Habis Cabe Muncullah Terang
Oleh: Eko Windarto
Ferry Irwandi,
seperti penyair yang membawa sajak matahari
Menggendong panel surya di pundaknya yang bertabur debu bumi
Membawa kilau matahari yang terperangkap dalam sekeping sepi
Di kampung Sumatera yang terluka,
dimana malam berbisik pilu dan angin mengantarkan tangis reruntuhan,
terang itu menyalakan jendela jiwa yang lama terkunci,
menghantarkan pelukan hangat dari sang surya yang abadi.
Habis cabe, muncullah terang—
bagaikan hujan setelah bara,
pedih yang membakar menjadi embun yang menyejukkan.
Seperti cinta yang pada awalnya terbakar liar,
lalu meredup menjadi nyala api yang setia dan lembut.
Dalam pelik luka, cinta itu memilih tumbuh,
melebihi reruntuhan dan kesunyian,
melukis harapan di kanvas malam yang kelam,
seperti rangkaian bunga yang mekar di tengah gurun pasir.
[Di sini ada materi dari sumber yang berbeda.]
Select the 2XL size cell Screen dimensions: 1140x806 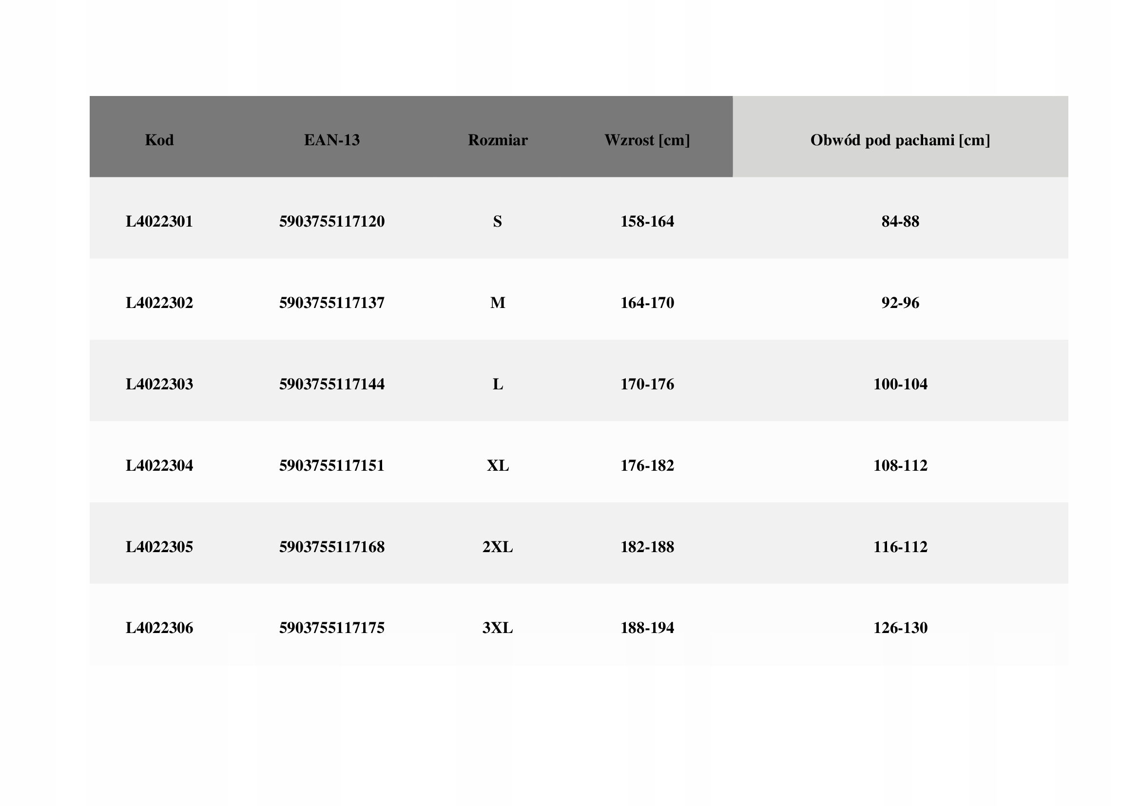tap(498, 547)
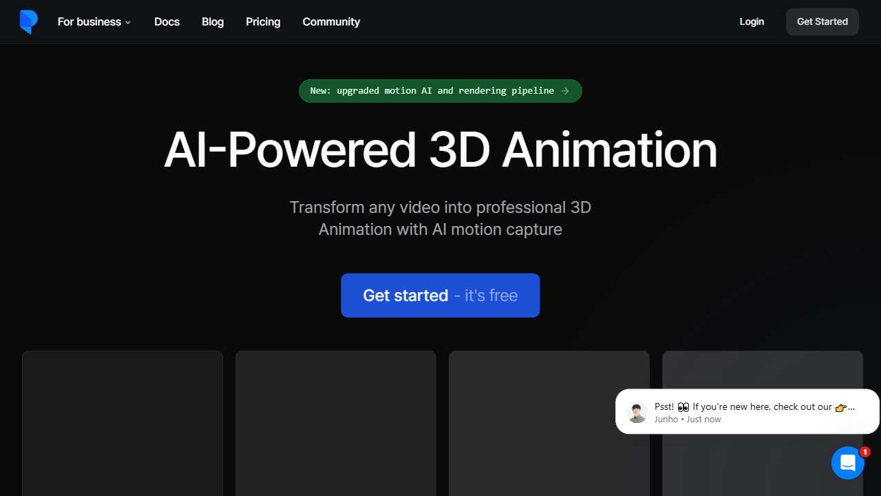Select Pricing in the top navigation
881x496 pixels.
(x=263, y=22)
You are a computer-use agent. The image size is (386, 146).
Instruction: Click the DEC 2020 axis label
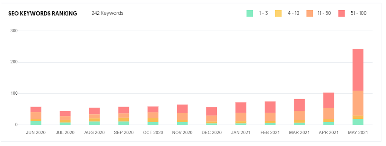211,132
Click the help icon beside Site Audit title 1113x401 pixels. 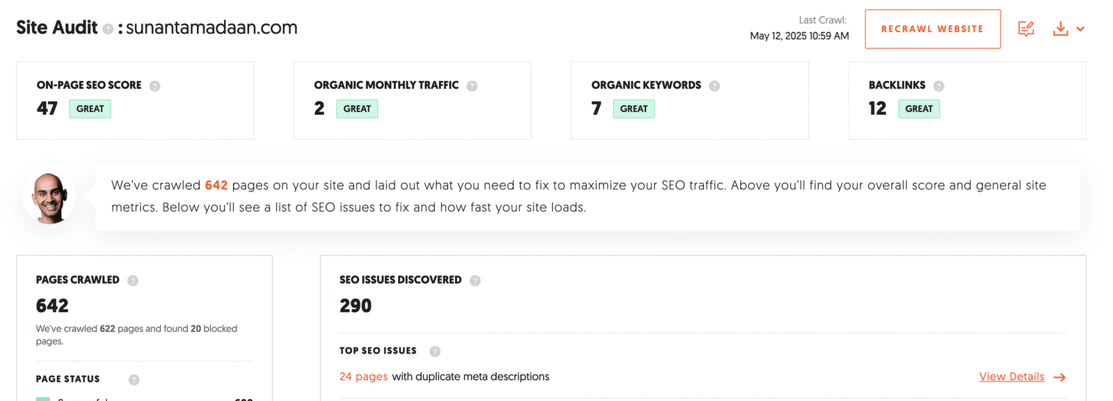pos(108,29)
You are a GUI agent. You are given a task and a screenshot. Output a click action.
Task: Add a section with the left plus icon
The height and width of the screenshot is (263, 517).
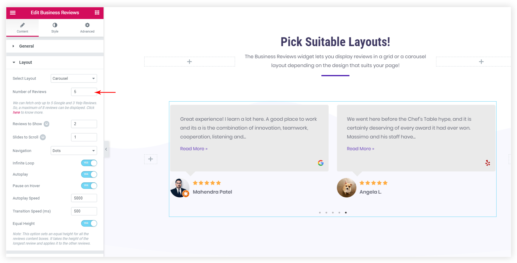[151, 159]
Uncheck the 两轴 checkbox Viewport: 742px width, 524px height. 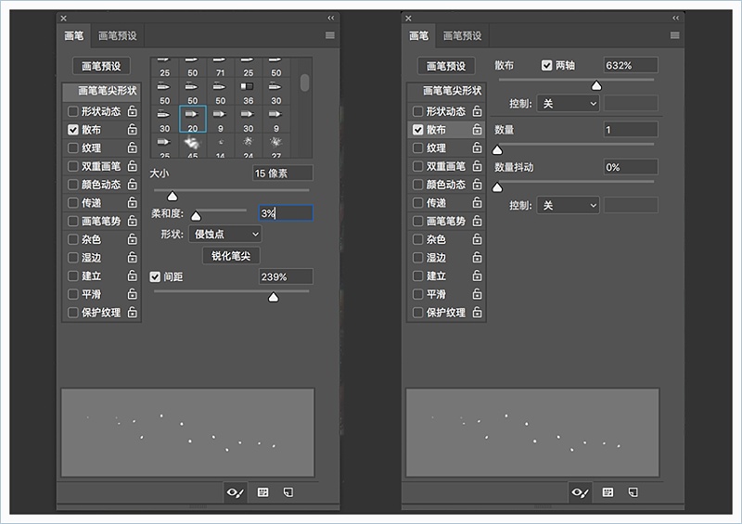pyautogui.click(x=547, y=66)
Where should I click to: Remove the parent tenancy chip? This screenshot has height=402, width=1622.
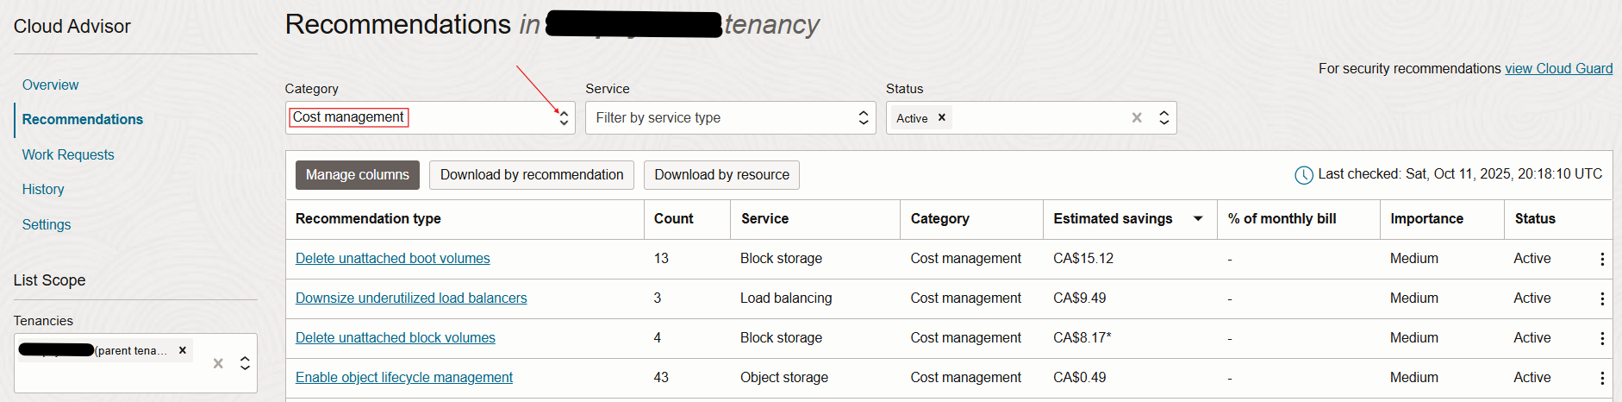(182, 350)
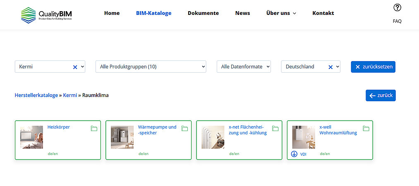419x186 pixels.
Task: Clear the Kermi manufacturer filter X
Action: [x=75, y=67]
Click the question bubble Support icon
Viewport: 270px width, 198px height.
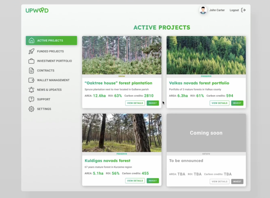[31, 99]
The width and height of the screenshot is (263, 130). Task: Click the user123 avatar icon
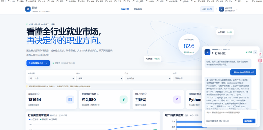coord(221,9)
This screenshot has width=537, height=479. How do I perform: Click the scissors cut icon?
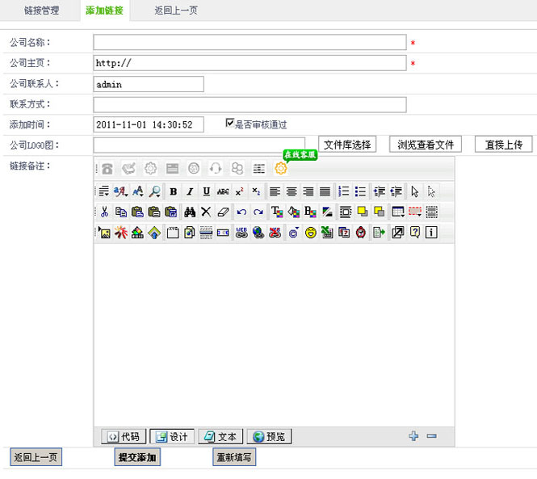(104, 212)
Satu jiwa yang tak sempurna,
menjadi lentera yang menolak karam dalam samudra duka.
Menggenggam cahaya
Menyelimuti dingin dan
menghidupkan kembali mimpi yang hampir terbenam di ujung sunyi.
Panel surya yang dibawanya bukan sekadar benda,
melainkan simbol puisi alam bersatu dengan duka.
Sebuah janji dalam tiap cahaya merekah di setiap luka
Dan ada cinta yang menunggu bercermin pada tiap tetesan air mata.
Di bawah langit yang tandus dan ruang yang hampa
Ferry berjalan dengan langkah cinta
Dalam diam menjadi penyelamat tanpa mahkota, di malam yang pekat tanpa bintang dan bunga.
Kampung itu bukan lagi hanya tempat berlindung,
tapi taman cahaya yang tumbuh dari seduhan hati yang membara,
tempat dimana penderitaan berubah menjadi tarian api,
dan jiwa-jiwa yang patah bersatu dalam simfoni.
“Habis cabe, muncullah terang,”
sebuah mantra sunyi menggema di dalam hati,
bahwa badai dan bercak darah akan pudar,
sementara cahaya dan cinta akan selalu kembali menjelma,
menyinari dunia dengan kehangatan abadi.